Task details >> For each line of the material below, give that line again word for word.

*** Data for this task Section Begins ***

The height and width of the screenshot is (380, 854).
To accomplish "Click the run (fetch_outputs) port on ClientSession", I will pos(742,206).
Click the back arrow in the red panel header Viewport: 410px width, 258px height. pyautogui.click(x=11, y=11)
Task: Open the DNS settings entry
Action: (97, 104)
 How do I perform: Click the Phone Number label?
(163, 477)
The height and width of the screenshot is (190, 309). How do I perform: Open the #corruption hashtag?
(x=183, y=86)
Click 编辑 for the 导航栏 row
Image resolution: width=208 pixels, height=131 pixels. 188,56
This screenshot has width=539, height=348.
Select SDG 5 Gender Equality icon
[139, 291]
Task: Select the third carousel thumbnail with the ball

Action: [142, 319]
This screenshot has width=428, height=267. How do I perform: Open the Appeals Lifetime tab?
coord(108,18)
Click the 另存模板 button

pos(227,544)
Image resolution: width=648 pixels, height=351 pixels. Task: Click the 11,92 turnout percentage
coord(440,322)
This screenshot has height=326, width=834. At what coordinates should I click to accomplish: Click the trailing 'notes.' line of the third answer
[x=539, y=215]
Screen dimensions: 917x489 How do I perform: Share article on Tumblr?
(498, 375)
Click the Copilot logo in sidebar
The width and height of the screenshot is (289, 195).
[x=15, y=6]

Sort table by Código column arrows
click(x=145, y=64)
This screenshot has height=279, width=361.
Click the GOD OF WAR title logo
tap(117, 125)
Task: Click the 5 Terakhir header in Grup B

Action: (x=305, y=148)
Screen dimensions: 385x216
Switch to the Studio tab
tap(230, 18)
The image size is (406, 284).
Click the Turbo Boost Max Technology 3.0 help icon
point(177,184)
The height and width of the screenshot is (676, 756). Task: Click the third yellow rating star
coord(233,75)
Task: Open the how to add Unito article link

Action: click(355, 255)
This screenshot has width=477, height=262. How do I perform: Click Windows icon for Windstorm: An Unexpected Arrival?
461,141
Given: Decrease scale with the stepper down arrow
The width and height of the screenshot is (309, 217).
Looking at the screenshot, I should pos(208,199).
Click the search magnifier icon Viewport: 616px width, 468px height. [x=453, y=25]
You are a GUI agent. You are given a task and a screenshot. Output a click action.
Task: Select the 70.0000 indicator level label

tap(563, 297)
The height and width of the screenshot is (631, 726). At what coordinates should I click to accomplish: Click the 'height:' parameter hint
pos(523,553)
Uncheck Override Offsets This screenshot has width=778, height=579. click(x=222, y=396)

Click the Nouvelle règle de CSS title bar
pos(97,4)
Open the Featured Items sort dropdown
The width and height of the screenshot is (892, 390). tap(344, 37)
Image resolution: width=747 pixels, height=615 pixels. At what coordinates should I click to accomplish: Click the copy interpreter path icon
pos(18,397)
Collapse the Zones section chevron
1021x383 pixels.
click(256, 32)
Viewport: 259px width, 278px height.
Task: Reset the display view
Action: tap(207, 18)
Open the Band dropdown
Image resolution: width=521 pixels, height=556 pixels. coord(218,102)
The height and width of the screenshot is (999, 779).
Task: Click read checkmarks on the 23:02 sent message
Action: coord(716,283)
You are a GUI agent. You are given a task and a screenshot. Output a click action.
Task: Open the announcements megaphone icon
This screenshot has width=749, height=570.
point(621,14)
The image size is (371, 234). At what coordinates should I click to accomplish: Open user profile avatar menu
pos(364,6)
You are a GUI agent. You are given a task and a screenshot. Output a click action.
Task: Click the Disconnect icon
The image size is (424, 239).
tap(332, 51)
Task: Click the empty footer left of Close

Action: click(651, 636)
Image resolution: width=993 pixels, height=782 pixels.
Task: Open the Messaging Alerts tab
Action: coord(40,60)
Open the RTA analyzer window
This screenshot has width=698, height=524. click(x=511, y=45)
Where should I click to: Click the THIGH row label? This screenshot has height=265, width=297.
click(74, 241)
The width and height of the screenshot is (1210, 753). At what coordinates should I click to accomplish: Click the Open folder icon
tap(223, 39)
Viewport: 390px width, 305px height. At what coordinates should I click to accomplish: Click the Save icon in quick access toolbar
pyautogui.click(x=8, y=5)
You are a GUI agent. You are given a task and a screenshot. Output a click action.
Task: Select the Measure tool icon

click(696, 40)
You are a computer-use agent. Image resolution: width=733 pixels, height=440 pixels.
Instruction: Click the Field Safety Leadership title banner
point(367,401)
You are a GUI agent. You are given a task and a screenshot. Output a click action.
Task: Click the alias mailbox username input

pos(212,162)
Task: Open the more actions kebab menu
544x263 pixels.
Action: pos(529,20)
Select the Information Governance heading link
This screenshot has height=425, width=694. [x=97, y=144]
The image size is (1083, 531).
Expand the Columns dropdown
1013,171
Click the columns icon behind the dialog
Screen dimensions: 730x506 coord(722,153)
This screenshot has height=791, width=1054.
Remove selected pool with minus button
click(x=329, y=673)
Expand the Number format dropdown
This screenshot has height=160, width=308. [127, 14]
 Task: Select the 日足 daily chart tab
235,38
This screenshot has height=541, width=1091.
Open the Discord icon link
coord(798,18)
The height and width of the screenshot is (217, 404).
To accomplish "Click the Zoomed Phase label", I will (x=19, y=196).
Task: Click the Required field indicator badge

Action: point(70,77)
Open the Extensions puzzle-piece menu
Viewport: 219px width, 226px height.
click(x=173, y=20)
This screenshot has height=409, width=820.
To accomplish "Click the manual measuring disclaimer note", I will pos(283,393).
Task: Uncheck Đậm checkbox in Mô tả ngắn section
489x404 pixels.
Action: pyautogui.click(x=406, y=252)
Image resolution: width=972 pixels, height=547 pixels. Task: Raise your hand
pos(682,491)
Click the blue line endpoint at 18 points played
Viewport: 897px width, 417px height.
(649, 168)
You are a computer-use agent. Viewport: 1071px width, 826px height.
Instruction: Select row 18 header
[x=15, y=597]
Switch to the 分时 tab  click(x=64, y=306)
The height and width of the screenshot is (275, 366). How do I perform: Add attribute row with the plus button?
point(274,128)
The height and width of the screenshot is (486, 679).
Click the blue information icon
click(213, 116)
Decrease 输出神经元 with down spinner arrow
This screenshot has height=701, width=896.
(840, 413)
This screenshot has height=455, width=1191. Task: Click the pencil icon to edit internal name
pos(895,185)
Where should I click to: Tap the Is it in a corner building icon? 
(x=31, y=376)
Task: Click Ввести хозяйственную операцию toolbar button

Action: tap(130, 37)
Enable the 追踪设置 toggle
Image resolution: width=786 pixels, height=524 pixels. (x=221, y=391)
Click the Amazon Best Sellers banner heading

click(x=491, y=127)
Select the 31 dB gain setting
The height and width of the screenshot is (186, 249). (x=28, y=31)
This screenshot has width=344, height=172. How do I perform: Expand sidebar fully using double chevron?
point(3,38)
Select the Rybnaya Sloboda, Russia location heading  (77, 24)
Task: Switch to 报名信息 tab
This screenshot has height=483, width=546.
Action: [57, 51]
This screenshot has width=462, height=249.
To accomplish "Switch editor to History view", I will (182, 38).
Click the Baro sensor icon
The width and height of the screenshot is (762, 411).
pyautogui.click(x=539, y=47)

*** Data for this task Section Ends ***

Written response >>
The height and width of the screenshot is (380, 854).
To accomplish "Click the run (fetch_outputs) port on ClientSession", I will pos(742,206).
Click the back arrow in the red panel header Viewport: 410px width, 258px height. pyautogui.click(x=11, y=11)
Task: Open the DNS settings entry
Action: (97, 104)
 How do I perform: Click the Phone Number label?
(163, 477)
The height and width of the screenshot is (190, 309). How do I perform: Open the #corruption hashtag?
(x=183, y=86)
Click 编辑 for the 导航栏 row
Image resolution: width=208 pixels, height=131 pixels. 188,56
This screenshot has width=539, height=348.
Select SDG 5 Gender Equality icon
[139, 291]
Task: Select the third carousel thumbnail with the ball

Action: [142, 319]
This screenshot has width=428, height=267. How do I perform: Open the Appeals Lifetime tab?
coord(108,18)
Click the 另存模板 button

pos(227,544)
Image resolution: width=648 pixels, height=351 pixels. Task: Click the 11,92 turnout percentage
coord(440,322)
This screenshot has height=326, width=834. At what coordinates should I click to accomplish: Click the trailing 'notes.' line of the third answer
[x=539, y=215]
Screen dimensions: 917x489 How do I perform: Share article on Tumblr?
(498, 375)
Click the Copilot logo in sidebar
The width and height of the screenshot is (289, 195).
[x=15, y=6]

Sort table by Código column arrows
click(x=145, y=64)
This screenshot has height=279, width=361.
Click the GOD OF WAR title logo
tap(117, 125)
Task: Click the 5 Terakhir header in Grup B

Action: (x=305, y=148)
Screen dimensions: 385x216
Switch to the Studio tab
tap(230, 18)
The image size is (406, 284).
Click the Turbo Boost Max Technology 3.0 help icon
point(177,184)
The height and width of the screenshot is (676, 756). Task: Click the third yellow rating star
coord(233,75)
Task: Open the how to add Unito article link

Action: click(355, 255)
This screenshot has width=477, height=262. How do I perform: Click Windows icon for Windstorm: An Unexpected Arrival?
461,141
Given: Decrease scale with the stepper down arrow
The width and height of the screenshot is (309, 217).
Looking at the screenshot, I should pos(208,199).
Click the search magnifier icon Viewport: 616px width, 468px height. [x=453, y=25]
You are a GUI agent. You are given a task and a screenshot. Output a click action.
Task: Select the 70.0000 indicator level label

tap(563, 297)
The height and width of the screenshot is (631, 726). At what coordinates should I click to accomplish: Click the 'height:' parameter hint
pos(523,553)
Uncheck Override Offsets This screenshot has width=778, height=579. click(x=222, y=396)

Click the Nouvelle règle de CSS title bar
pos(97,4)
Open the Featured Items sort dropdown
The width and height of the screenshot is (892, 390). tap(344, 37)
Image resolution: width=747 pixels, height=615 pixels. At what coordinates should I click to accomplish: Click the copy interpreter path icon
pos(18,397)
Collapse the Zones section chevron
1021x383 pixels.
click(256, 32)
Viewport: 259px width, 278px height.
Task: Reset the display view
Action: tap(207, 18)
Open the Band dropdown
Image resolution: width=521 pixels, height=556 pixels. coord(218,102)
The height and width of the screenshot is (999, 779).
Task: Click read checkmarks on the 23:02 sent message
Action: coord(716,283)
You are a GUI agent. You are given a task and a screenshot. Output a click action.
Task: Open the announcements megaphone icon
This screenshot has width=749, height=570.
point(621,14)
The image size is (371, 234). At what coordinates should I click to accomplish: Open user profile avatar menu
pos(364,6)
You are a GUI agent. You are given a task and a screenshot. Output a click action.
Task: Click the Disconnect icon
The image size is (424, 239).
tap(332, 51)
Task: Click the empty footer left of Close

Action: click(651, 636)
Image resolution: width=993 pixels, height=782 pixels.
Task: Open the Messaging Alerts tab
Action: coord(40,60)
Open the RTA analyzer window
This screenshot has width=698, height=524. click(x=511, y=45)
Where should I click to: Click the THIGH row label? This screenshot has height=265, width=297.
click(74, 241)
The width and height of the screenshot is (1210, 753). At what coordinates should I click to accomplish: Click the Open folder icon
tap(223, 39)
Viewport: 390px width, 305px height. At what coordinates should I click to accomplish: Click the Save icon in quick access toolbar
pyautogui.click(x=8, y=5)
You are a GUI agent. You are given a task and a screenshot. Output a click action.
Task: Select the Measure tool icon

click(696, 40)
You are a computer-use agent. Image resolution: width=733 pixels, height=440 pixels.
Instruction: Click the Field Safety Leadership title banner
point(367,401)
You are a GUI agent. You are given a task and a screenshot. Output a click action.
Task: Click the alias mailbox username input

pos(212,162)
Task: Open the more actions kebab menu
544x263 pixels.
Action: pos(529,20)
Select the Information Governance heading link
This screenshot has height=425, width=694. [x=97, y=144]
The image size is (1083, 531).
Expand the Columns dropdown
1013,171
Click the columns icon behind the dialog
Screen dimensions: 730x506 coord(722,153)
This screenshot has height=791, width=1054.
Remove selected pool with minus button
click(x=329, y=673)
Expand the Number format dropdown
This screenshot has height=160, width=308. [127, 14]
 Task: Select the 日足 daily chart tab
235,38
This screenshot has height=541, width=1091.
Open the Discord icon link
coord(798,18)
The height and width of the screenshot is (217, 404).
To accomplish "Click the Zoomed Phase label", I will (x=19, y=196).
Task: Click the Required field indicator badge

Action: point(70,77)
Open the Extensions puzzle-piece menu
Viewport: 219px width, 226px height.
click(x=173, y=20)
This screenshot has height=409, width=820.
To accomplish "Click the manual measuring disclaimer note", I will pos(283,393).
Task: Uncheck Đậm checkbox in Mô tả ngắn section
489x404 pixels.
Action: pyautogui.click(x=406, y=252)
Image resolution: width=972 pixels, height=547 pixels. Task: Raise your hand
pos(682,491)
Click the blue line endpoint at 18 points played
Viewport: 897px width, 417px height.
(649, 168)
You are a computer-use agent. Viewport: 1071px width, 826px height.
Instruction: Select row 18 header
[x=15, y=597]
Switch to the 分时 tab  click(x=64, y=306)
The height and width of the screenshot is (275, 366). How do I perform: Add attribute row with the plus button?
point(274,128)
The height and width of the screenshot is (486, 679).
Click the blue information icon
click(213, 116)
Decrease 输出神经元 with down spinner arrow
This screenshot has height=701, width=896.
(840, 413)
This screenshot has height=455, width=1191. Task: Click the pencil icon to edit internal name
pos(895,185)
Where should I click to: Tap the Is it in a corner building icon? 
(x=31, y=376)
Task: Click Ввести хозяйственную операцию toolbar button

Action: tap(130, 37)
Enable the 追踪设置 toggle
Image resolution: width=786 pixels, height=524 pixels. (x=221, y=391)
Click the Amazon Best Sellers banner heading

click(x=491, y=127)
Select the 31 dB gain setting
The height and width of the screenshot is (186, 249). (x=28, y=31)
This screenshot has width=344, height=172. How do I perform: Expand sidebar fully using double chevron?
point(3,38)
Select the Rybnaya Sloboda, Russia location heading  (77, 24)
Task: Switch to 报名信息 tab
This screenshot has height=483, width=546.
Action: [57, 51]
This screenshot has width=462, height=249.
To accomplish "Switch editor to History view", I will (182, 38).
Click the Baro sensor icon
The width and height of the screenshot is (762, 411).
pyautogui.click(x=539, y=47)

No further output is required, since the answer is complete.